She sighed and laid the gun on the ground.
“Kick it over here,” he ordered.
She complied, pointing to Jordan. “Do you realize who this is?”
Arlin Schoen smiled thinly. Two others were at his side, weapons at the ready. “Our esteemed acting Secretary of State? Of course. How are you, Jordan?”
“What?” Jordan replied as he winced in pain.
“Oh, come on, Mr. Secretary. As one of the directors of Signet Electrosystems, I’d think you would remember me. After all, we’ve talked many times.”
Kat looked from him to Jordan in confusion. “Jordan, you know this man?”
Jordan James took a ragged breath and looked at Schoen, ignoring the question. “So what are you planning to do, Schoen, kill us all?”
“Of course” was the reply. “What else can I do now?”
Kat knelt at his side. “Uncle Jordan, what’s going on here?”
“MacCabe? Doctor?” Schoen said, gesturing with the gun. “Sit behind Miss Bronsky, please. You people have been an extraordinary pain in the ass. You thought we were trying to kill you, when all we wanted, Mr. MacCabe and Miss Bronsky, was to retrieve a vital piece of classified research stolen from us by a man named Carnegie, whom I believe you knew.” He smiled a serpent’s smile at Kat and Robert.
No one answered.
“You two gained access to the disk we need. If MacCabe hadn’t been so efficient in getting away in Hong Kong, perhaps we wouldn’t have had to shoot down his flight.”

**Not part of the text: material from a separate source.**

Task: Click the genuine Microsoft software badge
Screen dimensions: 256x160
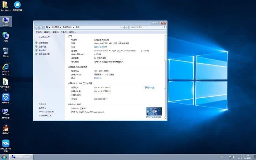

“So you’re admitting to mass murder?” Kat said.
He ignored her and continued. “Oh, by the way, I didn’t introduce myself. I’m Arlin Schoen, director of security for Signet Electrosystems Defense Research. I have the responsibility for keeping the vital American secrets away from irresponsible people such as Carnegie and you, Mr. MacCabe. Agent Bronsky’s involvement I can more or less understand. She thinks she’s catching crooks, and ends up stealing classified material. And Dr. Maverick, over there, has a big mouth.”
“What is Signet Electrosystems?” Kat asked, breathing hard.

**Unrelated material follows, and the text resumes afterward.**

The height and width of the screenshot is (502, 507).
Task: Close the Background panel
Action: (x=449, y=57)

“You’re insane, Schoen,” Jordan said suddenly.
“Possibly,” he replied. “But my job was to protect this project.”
“Uncle, what is he talking about?”
Her heart sank when she saw tears in Jordan’s eyes. He was in agony. “I tried to stop him, Kat.”

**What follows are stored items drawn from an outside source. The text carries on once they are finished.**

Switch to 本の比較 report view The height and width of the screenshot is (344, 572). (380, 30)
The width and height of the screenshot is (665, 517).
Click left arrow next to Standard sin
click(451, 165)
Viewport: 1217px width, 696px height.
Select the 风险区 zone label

Arlin Schoen turned to the armed men standing beside him. “Go ahead and kill them. I’m not in the mood for confessions.” He turned and walked under the huge right wing, now broken and drooping.
“Schoen?” Jordan called out, summoning all his strength. “I’ve got the whole story on paper… and in the hands of… third parties, ready to blow up in your face. You hurt or kill any of these people, or me, and the whole thing will be exposed.”
Arlin Schoen turned around. “Clever ploy, Jordan, but I know you better than that. You’ve served ten presidents. You’d rather die with your reputation intact.”
“Can you take that chance, Schoen?” James asked with difficulty. “If I’m telling the truth, you’ll end up… in a gas chamber, and the project… as well as the company, are history. All of it’s there. The botched test firing, the cover-up of the MD-eleven shootdown, all of it. And there are four others out there… who know the details.”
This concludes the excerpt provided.